## WORK TASK
Beginning with the first line of the data below, set down each line exactly through the line that contains "You are a computer-use agent. Screen".

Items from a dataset
========
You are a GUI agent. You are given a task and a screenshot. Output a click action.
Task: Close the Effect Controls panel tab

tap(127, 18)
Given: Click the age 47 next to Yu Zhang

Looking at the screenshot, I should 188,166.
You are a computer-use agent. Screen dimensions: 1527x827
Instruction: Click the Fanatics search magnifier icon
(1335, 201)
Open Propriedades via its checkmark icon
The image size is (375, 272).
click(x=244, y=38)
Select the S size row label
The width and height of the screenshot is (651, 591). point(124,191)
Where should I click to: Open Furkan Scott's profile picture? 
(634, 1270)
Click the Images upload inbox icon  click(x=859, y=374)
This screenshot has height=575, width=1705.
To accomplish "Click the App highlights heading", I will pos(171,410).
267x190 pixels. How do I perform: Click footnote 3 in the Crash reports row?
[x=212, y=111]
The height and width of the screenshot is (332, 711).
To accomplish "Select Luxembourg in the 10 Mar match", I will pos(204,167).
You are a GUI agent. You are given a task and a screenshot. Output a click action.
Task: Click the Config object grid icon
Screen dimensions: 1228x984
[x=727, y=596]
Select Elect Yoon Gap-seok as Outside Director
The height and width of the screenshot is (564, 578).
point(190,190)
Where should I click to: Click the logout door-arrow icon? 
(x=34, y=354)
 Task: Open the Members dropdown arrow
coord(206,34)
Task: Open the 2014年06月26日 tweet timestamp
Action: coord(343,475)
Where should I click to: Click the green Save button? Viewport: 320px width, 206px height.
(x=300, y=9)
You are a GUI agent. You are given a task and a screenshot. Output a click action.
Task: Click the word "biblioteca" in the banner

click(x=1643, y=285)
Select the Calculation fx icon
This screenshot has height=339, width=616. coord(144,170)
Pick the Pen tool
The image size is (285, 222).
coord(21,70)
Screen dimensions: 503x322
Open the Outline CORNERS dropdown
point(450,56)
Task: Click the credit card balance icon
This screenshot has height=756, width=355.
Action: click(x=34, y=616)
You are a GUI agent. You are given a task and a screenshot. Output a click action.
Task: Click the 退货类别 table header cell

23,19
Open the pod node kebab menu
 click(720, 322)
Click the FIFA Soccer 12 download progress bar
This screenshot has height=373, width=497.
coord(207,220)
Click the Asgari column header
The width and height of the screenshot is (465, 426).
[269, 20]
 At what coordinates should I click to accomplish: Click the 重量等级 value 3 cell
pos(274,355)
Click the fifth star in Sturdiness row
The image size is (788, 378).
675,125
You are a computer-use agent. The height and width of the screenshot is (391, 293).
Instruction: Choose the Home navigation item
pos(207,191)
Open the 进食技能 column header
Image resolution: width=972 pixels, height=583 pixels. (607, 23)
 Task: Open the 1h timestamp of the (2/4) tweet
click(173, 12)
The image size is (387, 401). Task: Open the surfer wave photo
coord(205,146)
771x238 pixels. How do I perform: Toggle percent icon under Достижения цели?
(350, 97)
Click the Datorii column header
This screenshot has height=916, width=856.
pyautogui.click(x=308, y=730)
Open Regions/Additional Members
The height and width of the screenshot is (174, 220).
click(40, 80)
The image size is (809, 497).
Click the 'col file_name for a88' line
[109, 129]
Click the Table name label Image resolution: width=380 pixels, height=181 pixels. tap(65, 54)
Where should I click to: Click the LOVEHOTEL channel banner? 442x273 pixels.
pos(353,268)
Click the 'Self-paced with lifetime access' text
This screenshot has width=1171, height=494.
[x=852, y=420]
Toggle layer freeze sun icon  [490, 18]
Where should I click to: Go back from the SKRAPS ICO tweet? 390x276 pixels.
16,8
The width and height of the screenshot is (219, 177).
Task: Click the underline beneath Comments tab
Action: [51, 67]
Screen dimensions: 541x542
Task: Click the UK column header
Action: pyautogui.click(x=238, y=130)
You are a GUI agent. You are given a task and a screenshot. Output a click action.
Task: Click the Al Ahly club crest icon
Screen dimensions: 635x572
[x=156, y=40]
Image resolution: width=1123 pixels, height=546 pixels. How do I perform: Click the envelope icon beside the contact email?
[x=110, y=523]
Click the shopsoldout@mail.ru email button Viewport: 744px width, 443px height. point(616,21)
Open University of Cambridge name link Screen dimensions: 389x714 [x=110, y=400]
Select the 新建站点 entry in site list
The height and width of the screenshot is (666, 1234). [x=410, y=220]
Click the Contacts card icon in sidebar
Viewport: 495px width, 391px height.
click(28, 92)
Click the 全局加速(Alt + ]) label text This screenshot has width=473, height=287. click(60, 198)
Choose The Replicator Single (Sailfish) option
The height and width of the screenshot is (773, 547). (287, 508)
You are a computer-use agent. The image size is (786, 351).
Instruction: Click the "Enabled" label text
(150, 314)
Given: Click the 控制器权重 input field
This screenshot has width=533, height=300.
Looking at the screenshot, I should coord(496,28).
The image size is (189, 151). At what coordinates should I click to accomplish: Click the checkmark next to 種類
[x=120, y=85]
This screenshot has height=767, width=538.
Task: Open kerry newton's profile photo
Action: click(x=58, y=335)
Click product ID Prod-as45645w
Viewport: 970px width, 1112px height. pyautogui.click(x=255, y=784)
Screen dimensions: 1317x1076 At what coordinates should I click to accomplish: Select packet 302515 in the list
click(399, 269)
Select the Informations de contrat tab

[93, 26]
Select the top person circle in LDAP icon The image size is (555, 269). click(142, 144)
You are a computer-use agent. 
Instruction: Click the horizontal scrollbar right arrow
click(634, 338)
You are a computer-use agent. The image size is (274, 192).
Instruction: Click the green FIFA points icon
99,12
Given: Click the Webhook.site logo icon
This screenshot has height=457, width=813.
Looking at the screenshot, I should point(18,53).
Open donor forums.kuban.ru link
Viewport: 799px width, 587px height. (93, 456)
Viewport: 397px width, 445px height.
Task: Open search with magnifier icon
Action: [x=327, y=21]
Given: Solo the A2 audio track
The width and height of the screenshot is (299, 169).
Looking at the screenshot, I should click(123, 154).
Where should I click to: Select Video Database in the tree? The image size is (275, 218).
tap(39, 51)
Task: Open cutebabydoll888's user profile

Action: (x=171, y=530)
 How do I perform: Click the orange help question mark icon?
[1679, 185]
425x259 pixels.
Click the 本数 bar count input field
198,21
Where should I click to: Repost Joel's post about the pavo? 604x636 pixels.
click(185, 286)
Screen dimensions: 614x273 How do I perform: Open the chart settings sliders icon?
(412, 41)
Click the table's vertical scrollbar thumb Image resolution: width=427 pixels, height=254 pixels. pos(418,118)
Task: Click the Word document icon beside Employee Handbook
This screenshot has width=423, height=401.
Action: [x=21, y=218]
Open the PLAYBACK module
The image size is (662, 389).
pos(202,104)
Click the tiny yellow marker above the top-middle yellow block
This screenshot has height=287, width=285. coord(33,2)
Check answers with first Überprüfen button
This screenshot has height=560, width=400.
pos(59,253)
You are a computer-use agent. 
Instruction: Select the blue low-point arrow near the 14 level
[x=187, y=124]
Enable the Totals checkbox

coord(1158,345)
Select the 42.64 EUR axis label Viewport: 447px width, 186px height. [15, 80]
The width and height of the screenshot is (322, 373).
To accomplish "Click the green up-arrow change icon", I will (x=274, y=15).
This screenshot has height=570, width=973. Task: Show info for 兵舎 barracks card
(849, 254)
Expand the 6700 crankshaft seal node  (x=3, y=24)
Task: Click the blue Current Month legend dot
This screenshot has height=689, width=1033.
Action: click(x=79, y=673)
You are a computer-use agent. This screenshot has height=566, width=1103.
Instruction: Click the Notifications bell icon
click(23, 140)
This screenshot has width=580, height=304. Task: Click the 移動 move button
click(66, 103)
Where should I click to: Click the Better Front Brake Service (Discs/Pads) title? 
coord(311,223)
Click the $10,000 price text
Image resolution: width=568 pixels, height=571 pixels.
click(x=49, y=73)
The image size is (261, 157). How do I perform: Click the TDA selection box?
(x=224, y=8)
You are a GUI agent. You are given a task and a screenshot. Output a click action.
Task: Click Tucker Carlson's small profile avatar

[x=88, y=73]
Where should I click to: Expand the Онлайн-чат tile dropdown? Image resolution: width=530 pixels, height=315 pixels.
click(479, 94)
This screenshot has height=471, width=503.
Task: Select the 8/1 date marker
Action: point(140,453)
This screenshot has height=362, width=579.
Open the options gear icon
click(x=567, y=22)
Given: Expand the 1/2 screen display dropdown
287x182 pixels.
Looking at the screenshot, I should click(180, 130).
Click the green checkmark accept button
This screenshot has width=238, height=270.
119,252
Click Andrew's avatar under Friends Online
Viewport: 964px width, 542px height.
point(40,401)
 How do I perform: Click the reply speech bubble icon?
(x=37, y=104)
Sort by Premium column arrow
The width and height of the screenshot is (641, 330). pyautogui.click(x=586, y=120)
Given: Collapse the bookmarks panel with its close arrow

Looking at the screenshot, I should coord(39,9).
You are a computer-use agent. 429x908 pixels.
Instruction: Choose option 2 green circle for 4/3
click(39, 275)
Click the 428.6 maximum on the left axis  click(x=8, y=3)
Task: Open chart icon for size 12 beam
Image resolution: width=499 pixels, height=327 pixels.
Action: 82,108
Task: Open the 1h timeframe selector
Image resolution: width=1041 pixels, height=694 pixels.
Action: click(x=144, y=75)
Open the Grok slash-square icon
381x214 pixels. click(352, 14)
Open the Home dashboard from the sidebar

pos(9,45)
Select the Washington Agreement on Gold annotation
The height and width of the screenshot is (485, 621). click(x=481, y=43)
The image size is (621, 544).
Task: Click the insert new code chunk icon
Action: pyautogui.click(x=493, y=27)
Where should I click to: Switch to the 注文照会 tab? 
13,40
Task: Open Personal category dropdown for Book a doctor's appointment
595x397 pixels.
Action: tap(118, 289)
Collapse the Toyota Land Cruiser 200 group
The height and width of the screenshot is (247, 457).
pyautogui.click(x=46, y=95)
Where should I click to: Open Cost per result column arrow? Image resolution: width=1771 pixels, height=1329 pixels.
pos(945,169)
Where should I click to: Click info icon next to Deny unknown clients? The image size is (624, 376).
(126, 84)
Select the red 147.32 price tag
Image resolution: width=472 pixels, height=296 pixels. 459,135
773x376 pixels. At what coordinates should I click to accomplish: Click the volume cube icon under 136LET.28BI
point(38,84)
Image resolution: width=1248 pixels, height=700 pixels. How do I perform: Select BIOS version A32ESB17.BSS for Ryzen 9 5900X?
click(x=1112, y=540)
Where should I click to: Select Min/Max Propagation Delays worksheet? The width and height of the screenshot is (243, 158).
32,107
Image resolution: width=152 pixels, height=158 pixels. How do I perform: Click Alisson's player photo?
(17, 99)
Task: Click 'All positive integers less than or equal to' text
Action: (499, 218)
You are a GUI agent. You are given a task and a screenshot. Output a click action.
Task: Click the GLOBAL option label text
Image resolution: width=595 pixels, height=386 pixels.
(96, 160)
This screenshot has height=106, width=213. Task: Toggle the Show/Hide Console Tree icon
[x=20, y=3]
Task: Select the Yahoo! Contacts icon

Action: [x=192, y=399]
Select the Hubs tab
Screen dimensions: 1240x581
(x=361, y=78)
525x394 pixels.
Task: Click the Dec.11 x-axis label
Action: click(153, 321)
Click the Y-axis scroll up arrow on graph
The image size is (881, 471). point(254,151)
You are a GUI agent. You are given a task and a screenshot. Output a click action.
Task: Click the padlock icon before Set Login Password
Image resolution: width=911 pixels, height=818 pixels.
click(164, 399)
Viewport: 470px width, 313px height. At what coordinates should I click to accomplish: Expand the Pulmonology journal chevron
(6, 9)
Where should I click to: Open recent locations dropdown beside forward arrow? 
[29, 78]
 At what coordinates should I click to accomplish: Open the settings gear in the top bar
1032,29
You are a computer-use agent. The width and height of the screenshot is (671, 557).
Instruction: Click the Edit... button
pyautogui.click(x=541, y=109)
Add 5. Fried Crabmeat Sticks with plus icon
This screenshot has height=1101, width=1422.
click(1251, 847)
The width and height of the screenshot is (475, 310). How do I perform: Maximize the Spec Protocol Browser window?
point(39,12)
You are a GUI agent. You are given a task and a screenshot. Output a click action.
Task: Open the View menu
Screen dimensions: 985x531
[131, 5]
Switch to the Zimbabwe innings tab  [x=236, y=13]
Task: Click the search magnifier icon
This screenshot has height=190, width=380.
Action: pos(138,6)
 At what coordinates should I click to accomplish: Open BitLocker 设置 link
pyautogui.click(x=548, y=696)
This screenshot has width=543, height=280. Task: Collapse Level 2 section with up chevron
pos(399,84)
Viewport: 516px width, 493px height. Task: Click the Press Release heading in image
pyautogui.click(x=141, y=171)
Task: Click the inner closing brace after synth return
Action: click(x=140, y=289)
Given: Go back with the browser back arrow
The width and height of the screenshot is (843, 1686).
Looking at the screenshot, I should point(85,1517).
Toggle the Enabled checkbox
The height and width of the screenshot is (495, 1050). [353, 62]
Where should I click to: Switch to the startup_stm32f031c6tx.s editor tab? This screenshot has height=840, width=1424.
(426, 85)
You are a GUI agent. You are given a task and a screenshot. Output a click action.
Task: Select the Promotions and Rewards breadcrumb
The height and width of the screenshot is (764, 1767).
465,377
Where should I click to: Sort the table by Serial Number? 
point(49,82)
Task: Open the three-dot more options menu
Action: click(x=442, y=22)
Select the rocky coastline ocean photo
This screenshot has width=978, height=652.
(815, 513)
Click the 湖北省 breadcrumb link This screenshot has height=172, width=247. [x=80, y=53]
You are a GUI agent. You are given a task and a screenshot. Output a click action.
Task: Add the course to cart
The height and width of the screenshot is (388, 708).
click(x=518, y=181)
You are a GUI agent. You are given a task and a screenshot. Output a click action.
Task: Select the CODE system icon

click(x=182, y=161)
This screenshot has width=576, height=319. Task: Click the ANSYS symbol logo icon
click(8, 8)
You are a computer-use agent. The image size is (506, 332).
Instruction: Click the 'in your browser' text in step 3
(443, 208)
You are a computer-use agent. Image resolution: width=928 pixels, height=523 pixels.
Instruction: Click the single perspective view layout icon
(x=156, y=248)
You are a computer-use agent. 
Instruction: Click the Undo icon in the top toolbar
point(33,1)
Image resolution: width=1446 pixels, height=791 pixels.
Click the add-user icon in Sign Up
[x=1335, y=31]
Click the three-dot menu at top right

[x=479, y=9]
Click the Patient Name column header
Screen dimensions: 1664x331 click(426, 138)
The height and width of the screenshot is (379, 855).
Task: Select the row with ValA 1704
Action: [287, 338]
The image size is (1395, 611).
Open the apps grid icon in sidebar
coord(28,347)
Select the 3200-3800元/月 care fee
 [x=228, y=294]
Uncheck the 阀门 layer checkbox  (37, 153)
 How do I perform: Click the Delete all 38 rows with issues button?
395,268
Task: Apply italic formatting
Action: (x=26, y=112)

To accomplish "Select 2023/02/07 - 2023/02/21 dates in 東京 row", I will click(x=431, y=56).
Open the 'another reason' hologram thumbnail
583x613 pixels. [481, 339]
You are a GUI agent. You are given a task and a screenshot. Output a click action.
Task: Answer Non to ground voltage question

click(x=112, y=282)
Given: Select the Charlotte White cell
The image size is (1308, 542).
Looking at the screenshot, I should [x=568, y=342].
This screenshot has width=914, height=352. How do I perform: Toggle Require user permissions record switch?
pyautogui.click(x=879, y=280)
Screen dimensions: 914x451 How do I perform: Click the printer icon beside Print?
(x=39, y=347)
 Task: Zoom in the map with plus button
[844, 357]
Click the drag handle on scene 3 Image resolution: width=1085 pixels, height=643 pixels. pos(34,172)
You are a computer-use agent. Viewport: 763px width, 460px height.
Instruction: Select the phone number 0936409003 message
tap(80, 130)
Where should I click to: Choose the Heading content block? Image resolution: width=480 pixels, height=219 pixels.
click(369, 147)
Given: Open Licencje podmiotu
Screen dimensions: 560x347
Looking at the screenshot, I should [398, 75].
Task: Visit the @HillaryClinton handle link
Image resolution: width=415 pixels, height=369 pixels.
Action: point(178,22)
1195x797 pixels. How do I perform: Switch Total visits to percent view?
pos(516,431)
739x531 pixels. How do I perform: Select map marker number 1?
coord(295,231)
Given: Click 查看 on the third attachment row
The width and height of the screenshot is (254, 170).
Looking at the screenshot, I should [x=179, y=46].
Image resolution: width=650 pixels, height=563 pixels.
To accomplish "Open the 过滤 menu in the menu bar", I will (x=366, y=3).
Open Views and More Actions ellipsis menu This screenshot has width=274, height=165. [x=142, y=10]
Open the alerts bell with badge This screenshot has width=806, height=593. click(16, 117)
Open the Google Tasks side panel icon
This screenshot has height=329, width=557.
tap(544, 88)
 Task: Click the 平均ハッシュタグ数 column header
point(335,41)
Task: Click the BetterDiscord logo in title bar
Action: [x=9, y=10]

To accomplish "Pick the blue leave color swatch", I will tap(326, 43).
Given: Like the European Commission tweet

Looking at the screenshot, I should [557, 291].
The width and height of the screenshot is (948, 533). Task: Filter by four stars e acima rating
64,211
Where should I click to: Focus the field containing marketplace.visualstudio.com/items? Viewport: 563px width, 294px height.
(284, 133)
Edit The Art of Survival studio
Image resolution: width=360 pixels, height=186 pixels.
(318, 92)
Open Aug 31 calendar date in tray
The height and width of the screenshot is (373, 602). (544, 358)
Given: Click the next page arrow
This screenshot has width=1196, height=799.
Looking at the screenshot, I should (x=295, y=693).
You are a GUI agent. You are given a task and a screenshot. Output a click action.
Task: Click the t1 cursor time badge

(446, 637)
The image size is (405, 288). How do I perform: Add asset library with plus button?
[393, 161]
========
## EXERCISE ANSWER
You are a GUI agent. You are given a task and a screenshot. Output a click action.
Task: Close the Effect Controls panel tab

tap(127, 18)
Given: Click the age 47 next to Yu Zhang

Looking at the screenshot, I should 188,166.
You are a computer-use agent. Screen dimensions: 1527x827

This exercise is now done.